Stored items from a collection
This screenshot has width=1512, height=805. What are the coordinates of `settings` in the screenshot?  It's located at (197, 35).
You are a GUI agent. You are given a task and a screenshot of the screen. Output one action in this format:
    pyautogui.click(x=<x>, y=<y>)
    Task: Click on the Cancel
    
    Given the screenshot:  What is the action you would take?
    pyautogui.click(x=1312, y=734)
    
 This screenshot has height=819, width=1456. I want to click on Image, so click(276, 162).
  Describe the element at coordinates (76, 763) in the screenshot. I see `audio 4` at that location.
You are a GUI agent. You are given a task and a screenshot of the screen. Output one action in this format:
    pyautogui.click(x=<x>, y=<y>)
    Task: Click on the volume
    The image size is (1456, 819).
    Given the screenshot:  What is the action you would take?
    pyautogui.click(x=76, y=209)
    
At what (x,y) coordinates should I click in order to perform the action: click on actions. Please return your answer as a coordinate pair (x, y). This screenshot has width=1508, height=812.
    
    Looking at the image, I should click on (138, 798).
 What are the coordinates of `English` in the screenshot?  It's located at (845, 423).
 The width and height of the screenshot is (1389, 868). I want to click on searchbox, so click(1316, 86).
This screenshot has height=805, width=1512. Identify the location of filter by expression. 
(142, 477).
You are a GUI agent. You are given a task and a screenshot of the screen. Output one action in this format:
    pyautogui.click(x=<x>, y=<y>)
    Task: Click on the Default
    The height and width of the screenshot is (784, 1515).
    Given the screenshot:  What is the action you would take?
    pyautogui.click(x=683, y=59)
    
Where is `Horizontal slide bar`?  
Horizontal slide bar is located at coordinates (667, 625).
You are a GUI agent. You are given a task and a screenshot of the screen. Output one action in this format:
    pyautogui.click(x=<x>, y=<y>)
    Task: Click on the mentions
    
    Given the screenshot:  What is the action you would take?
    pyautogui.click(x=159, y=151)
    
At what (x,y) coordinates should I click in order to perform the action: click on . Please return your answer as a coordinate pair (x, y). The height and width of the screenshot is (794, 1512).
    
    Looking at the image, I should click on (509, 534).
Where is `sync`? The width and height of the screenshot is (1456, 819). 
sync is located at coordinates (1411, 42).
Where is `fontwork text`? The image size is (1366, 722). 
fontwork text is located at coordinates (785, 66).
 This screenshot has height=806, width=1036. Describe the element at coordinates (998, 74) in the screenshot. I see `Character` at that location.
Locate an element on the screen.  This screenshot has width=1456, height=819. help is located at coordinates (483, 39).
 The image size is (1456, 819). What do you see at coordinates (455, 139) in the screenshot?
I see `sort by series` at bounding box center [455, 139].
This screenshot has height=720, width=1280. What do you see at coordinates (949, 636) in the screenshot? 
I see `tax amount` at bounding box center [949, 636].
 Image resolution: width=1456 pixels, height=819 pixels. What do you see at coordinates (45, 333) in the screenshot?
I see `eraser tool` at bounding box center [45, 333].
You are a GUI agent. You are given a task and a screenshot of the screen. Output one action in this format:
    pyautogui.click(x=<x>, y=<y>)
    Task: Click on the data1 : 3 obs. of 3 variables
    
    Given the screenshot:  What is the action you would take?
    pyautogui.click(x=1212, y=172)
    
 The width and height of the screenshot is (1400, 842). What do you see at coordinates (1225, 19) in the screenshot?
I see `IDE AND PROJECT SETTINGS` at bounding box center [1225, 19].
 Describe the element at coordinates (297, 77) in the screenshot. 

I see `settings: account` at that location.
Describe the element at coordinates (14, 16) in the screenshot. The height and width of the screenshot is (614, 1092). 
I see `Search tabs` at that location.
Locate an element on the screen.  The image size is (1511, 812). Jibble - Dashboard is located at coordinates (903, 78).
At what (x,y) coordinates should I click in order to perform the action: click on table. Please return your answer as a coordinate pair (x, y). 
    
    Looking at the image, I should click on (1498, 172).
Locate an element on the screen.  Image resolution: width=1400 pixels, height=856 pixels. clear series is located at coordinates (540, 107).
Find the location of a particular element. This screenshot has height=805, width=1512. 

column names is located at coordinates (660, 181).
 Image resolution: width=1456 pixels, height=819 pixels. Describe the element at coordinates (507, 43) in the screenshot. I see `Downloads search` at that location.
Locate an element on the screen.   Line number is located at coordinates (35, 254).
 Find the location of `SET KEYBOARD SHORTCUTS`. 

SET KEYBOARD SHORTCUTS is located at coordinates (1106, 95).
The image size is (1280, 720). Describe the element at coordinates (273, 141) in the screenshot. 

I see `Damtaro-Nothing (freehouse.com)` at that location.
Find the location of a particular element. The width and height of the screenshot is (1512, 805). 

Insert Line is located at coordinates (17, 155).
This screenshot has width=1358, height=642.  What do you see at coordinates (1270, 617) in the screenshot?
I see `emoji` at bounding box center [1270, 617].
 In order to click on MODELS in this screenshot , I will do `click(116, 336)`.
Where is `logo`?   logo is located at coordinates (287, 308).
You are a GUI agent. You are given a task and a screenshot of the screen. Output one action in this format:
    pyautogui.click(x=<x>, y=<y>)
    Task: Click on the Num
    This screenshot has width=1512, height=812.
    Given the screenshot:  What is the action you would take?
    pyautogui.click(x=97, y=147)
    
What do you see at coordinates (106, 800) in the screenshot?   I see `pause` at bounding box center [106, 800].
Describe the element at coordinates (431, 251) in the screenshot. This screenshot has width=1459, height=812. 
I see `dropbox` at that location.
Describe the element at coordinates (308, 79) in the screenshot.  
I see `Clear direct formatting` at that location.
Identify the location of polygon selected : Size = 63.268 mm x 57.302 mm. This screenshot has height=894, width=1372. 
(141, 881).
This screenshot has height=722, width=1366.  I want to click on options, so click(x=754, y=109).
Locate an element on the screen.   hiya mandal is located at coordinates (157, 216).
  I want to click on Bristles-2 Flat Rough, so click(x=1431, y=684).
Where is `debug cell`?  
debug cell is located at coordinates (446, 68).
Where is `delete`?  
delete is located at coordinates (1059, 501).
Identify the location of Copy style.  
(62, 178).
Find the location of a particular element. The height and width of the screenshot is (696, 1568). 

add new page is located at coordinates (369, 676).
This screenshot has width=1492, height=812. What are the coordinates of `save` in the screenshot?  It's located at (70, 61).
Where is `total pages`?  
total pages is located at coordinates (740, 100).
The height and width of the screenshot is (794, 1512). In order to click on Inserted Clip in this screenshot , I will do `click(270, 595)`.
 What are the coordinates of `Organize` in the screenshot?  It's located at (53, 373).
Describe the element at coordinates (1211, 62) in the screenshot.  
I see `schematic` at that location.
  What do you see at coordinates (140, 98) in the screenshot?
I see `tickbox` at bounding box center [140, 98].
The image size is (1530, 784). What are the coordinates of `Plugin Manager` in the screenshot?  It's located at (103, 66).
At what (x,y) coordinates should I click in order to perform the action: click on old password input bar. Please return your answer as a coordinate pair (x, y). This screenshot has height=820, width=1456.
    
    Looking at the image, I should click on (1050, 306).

### What you need to do
Copy the rows word for word, beginning with the line that contains "Identify the location of polygon" and ending with the line that contains "The image size is (1530, 784).", both included.

### Reply to the exercise
Identify the location of polygon selected : Size = 63.268 mm x 57.302 mm. This screenshot has height=894, width=1372. 
(141, 881).
This screenshot has height=722, width=1366.  I want to click on options, so click(x=754, y=109).
Locate an element on the screen.   hiya mandal is located at coordinates (157, 216).
  I want to click on Bristles-2 Flat Rough, so click(x=1431, y=684).
Where is `debug cell`?  
debug cell is located at coordinates (446, 68).
Where is `delete`?  
delete is located at coordinates (1059, 501).
Identify the location of Copy style.  
(62, 178).
Find the location of a particular element. The height and width of the screenshot is (696, 1568). 

add new page is located at coordinates (369, 676).
This screenshot has width=1492, height=812. What are the coordinates of `save` in the screenshot?  It's located at (70, 61).
Where is `total pages`?  
total pages is located at coordinates (740, 100).
The height and width of the screenshot is (794, 1512). In order to click on Inserted Clip in this screenshot , I will do `click(270, 595)`.
 What are the coordinates of `Organize` in the screenshot?  It's located at (53, 373).
Describe the element at coordinates (1211, 62) in the screenshot.  
I see `schematic` at that location.
  What do you see at coordinates (140, 98) in the screenshot?
I see `tickbox` at bounding box center [140, 98].
The image size is (1530, 784). What are the coordinates of `Plugin Manager` in the screenshot?  It's located at (103, 66).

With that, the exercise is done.